POLLING companies failed to predict the result of last year's General Election because they asked the wrong people, a study by Britain's leading psephologist has concluded.

On the eve of the poll last May, almost all the polling companies believed Labour was neck and neck with the Conservatives only for David Cameron's party to achieve a decisive victory.

It was their worst election since 1992 when they forecast Neil Kinnock to become prime minister before his Labour Party was well beaten by John Major's Conservatives.

In a report for NatCen Social Research, Professor John Curtice, of Strathclyde University, said the pollsters did not use representative samples of the public.

A number of theories have been put forward to explain the error, including the idea that "shy Tories" were reluctant to tell pollsters of their true voting intentions.

The failure has also been blamed on "lazy Labour" supporters, who responded to polls but did not bother to vote, or a very late swing to the Conservatives which went undetected.

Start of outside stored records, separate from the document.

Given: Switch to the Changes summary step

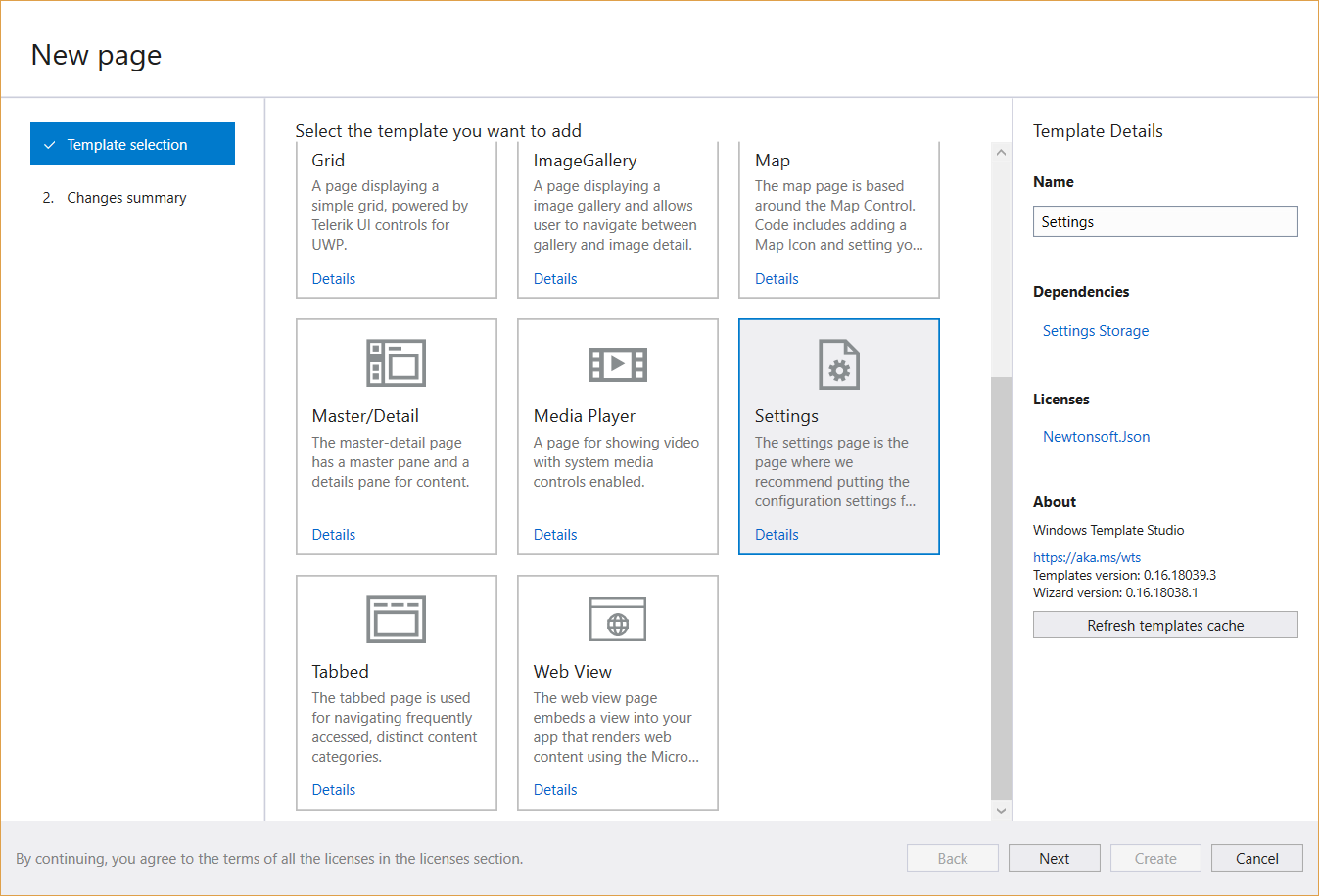Looking at the screenshot, I should point(125,197).
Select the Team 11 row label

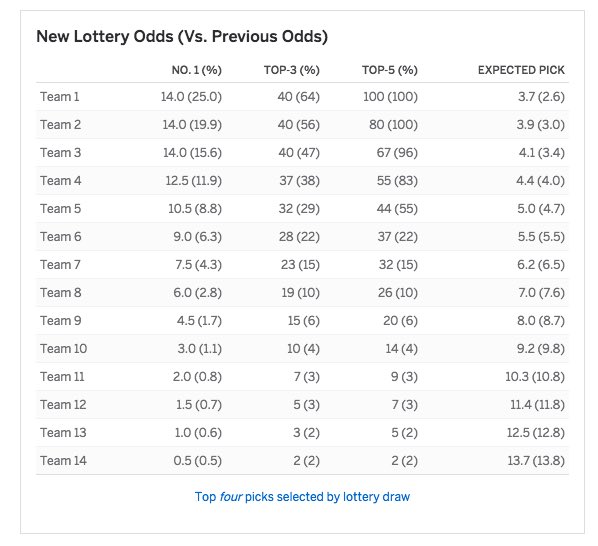(62, 377)
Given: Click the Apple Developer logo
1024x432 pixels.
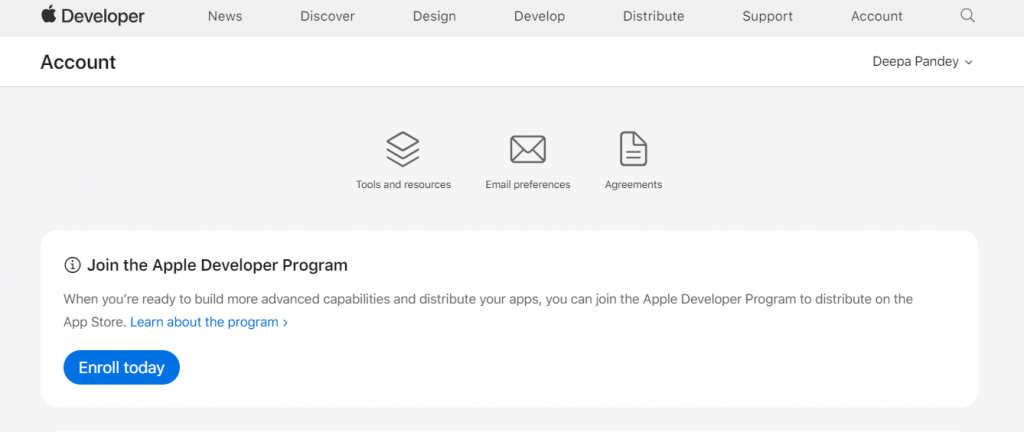Looking at the screenshot, I should pos(93,16).
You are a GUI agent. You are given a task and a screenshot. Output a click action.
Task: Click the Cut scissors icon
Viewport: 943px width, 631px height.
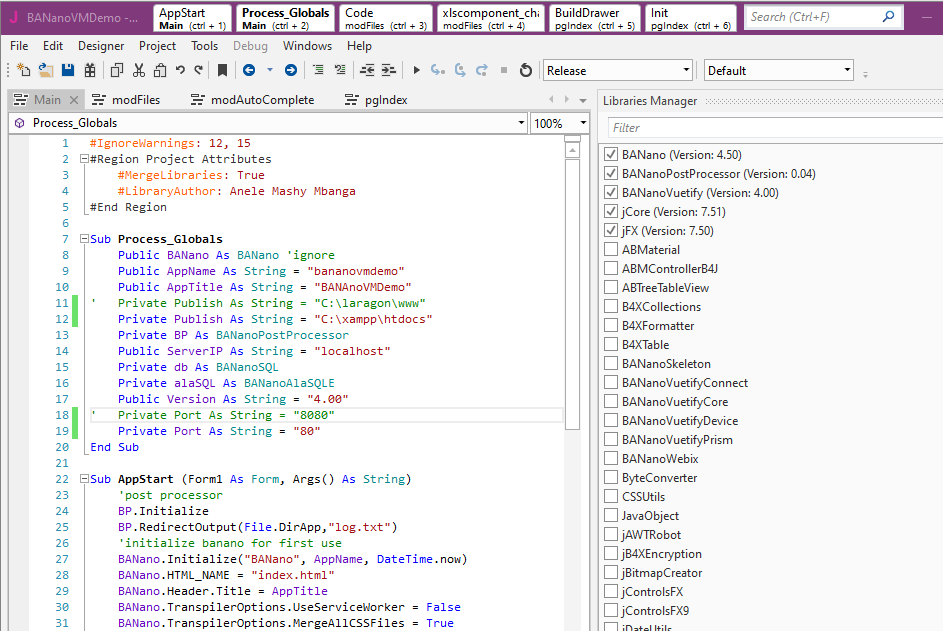(x=138, y=70)
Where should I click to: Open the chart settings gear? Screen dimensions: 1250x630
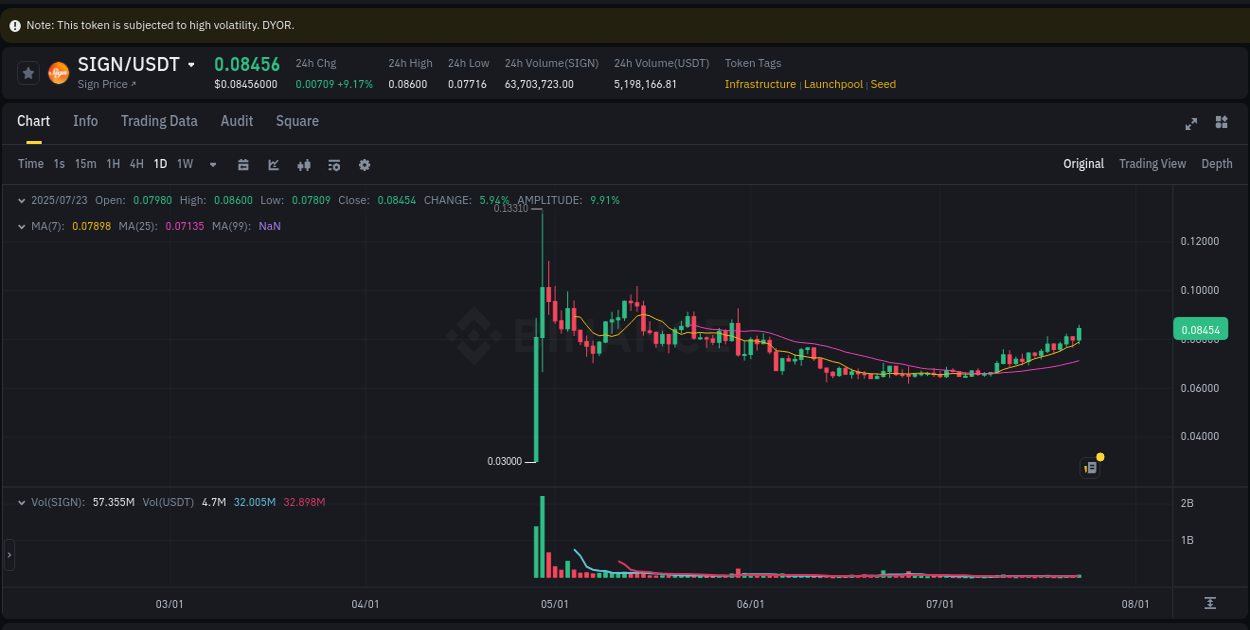364,163
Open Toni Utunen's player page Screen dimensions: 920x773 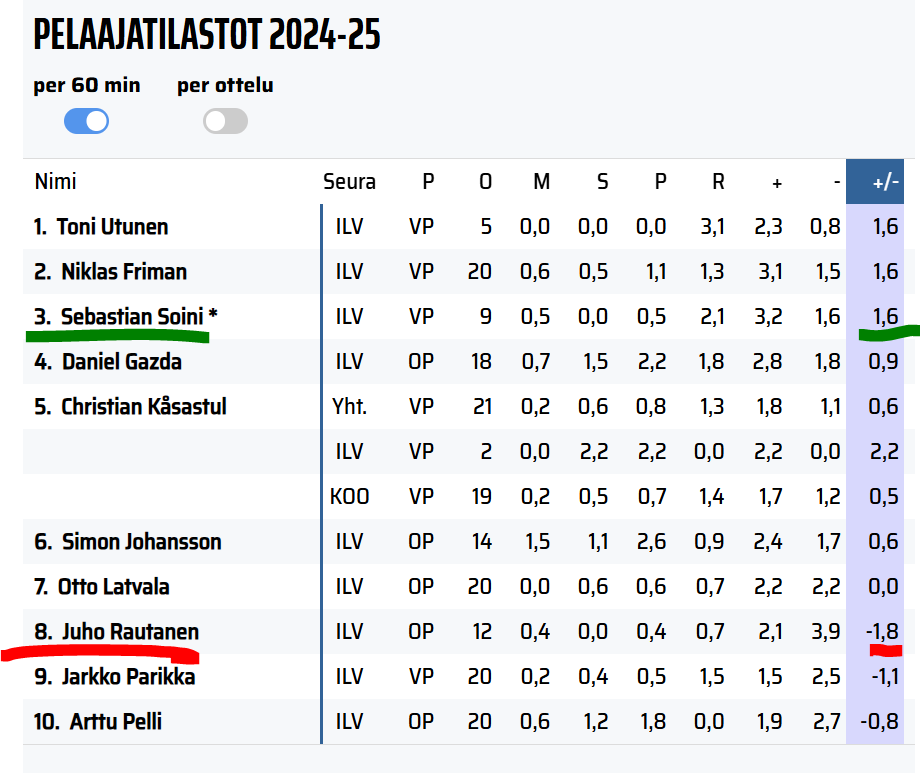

Dismissing those notions, Professor Curtice concluded the polling companies simply questioned too many Labour supporters and too few Conservatives, and failed to correct the mistake when they came to analyse their data.

He suggested pollsters struggled because Conservative voters were harder to make contact with over the phone or by email - the ways in which most polls are conducted.

With just two or three days to question more than 1000 people from their list of possible contacts, the companies spoke to a disproportionate number of Labour supporters, who were more accessible.

Pollsters also underestimated the likelihood that younger people would not turn out to vote.

The mistakes were not corrected by the "weighting" process, which is designed to adjust raw polling figures to create a representative picture of the population as a whole, Professor Curtice said.

His conclusions were based on comparing opinion poll results with the annual British Social Attitudes Survey.

The survey uses a genuinely random sample of more than 4000 people.

When, in the months after the election, the group was asked how they had voted, their answers reflected the result far more accurately than the opinion polls.

Professor Curtice said: "Much of the speculation about the failure of the polls in the general

election has focused on claims that voters were not being honest

with the pollsters – and perhaps even to themselves.

"However, the British Social Attitudes Survey's relative success in replicating the outcome of the 2015 election suggests that the problem of the polls lay instead in the

unrepresentative character of the samples of people whom they

interviewed."

Most polling companies had Labour and the Conservatives within one or two percentage points of each other on the eve of the election.

In the end, David Cameron's party took

37.8 per cent of the vote and Labour 31.2 per cent, a margin of 6.6 percentage points.

Throughout the campaign, polling suggested Britain was heading for a hung parliament and influenced the way parties campaigned.

The Conservatives tried to capitalise on the possibility of an Ed Miliband government being propped up the SNP, a scenario that was unpopular in England.

After the election industry bodies the British Polling Council and the Market Research Society launched an independent inquiry into why the pollsters got it so wrong, headed by Professor Patrick Sturgis of the University of Southampton.